The novel coronavirus (COVID-19) pandemic shed light on the challenges faced by the US health care system and the disproportionate impacts on specific populations, including racial and ethnic minorities, people with disabilities, the economically disadvantaged, and the elderly. A population health approach, inclusive of infectious disease expertise and varying healthcare roles, that integrates clinical and community factors, complements traditional health care by addressing multiple determinants of health over the life course– including biology, behavior, social and economic factors, and physical environments. Redesigning our health care system to align with public health priorities would improve care, leading to higher quality, higher value care, promote equity, and improve health in the US.
The Health Research & Educational Trust (HRET), a 501(c)(3) affiliate of the American Hospital Association (AHA), will work with the Centers of Disease Control and Prevention (CDC), to address the five strategic areas outlined in the CDC-released Cooperative Agreement that supports the integration of health care and public health through collaboration, workforce and leadership training, and evidence-based programs and services. We propose accomplishing this work through an innovative and effective partnership with allied AHA organizations, including the American Organization for Nursing Leadership (AONL), the American Society for Health Care Engineering (ASHE), the Association for the Health Care Environment (AHE), the Institute for Diversity and Health Equity (IFD/HE), and the Physician Alliance (PA). HRET is uniquely positioned to engage leaders from over 6,000 health care organizations, alongside the professional and occupational groups to which our partnerships with AONL, ASHE, AHE, IFD/HE, and PA grant us access. Over the next five years, HRET will move hospitals and health systems toward a future of integration that builds on their shared vision of health, protects and improves the health of populations, and strengthens the U.S. public health infrastructure.

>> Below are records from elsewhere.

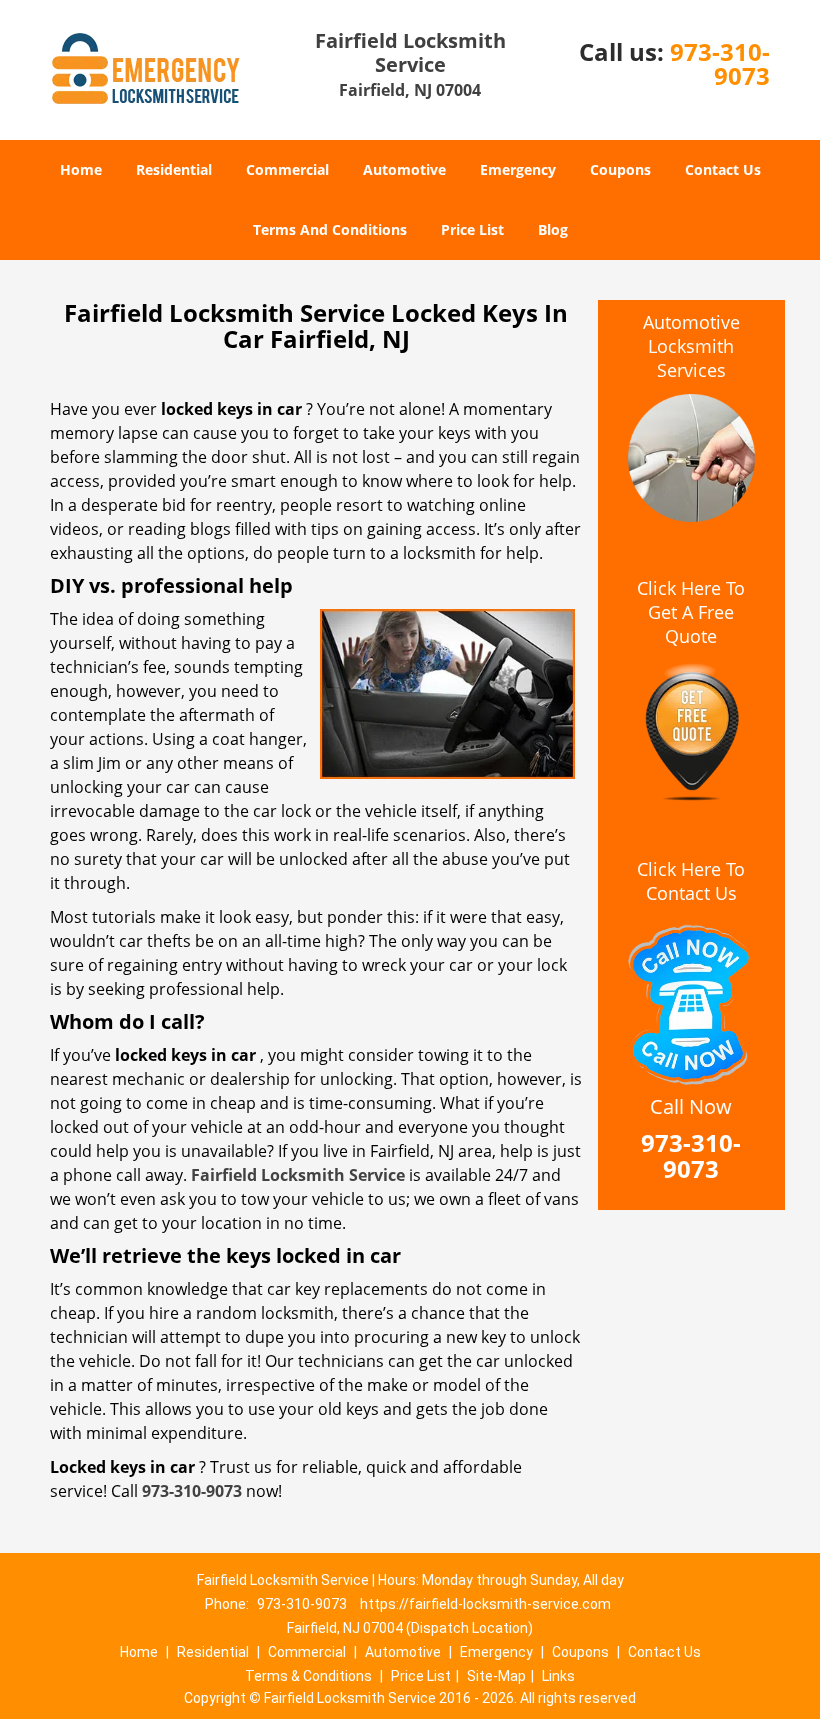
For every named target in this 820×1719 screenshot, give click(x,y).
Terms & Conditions (308, 1676)
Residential (174, 169)
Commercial (287, 169)
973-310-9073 (720, 63)
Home (81, 169)
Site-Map (496, 1676)
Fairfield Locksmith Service (298, 1175)
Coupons (620, 169)
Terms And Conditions (330, 229)
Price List (472, 229)
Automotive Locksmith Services (691, 346)
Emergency (518, 169)
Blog (553, 229)
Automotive (404, 169)
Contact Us (723, 169)
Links (558, 1676)
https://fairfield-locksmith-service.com (485, 1604)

Through our partnerships, years of experience managing successful federal projects, and combined expertise, HRET will coordinate infectious disease and population health efforts for healthcare organizations. This collaborative will strengthen public health infrastructure under one coordinated approach by increasing collaboration and thereby increasing performance, capacity, agility and resilience to meet the health needs of hospitals and health systems and their communities. The collaborative will achieve the program outcomes including: 1) dissemination and adoption or implementation of guidance, clinical guidelines, and best practices for the prevention and control of emerging and re-emerging infectious diseases; 2) development and adaptation of guidance, tools, and best practices, including collecting and communicating individual expert opinions that can inform updates to existing guidance that consider the needs of specific patient populations, clinical specialties, and industry sectors; 3) providing training in CDC best practices for the broader workforce supporting the prevention and control of emerging and re-emerging infectious diseases; 4) the development of integrated and cross-discipline networks for information sharing, problem-solving, and sharing of promising practices, including the development of rapid or living learning networks; and 5) increased effectiveness of strategies for improved infection prevention and control practices.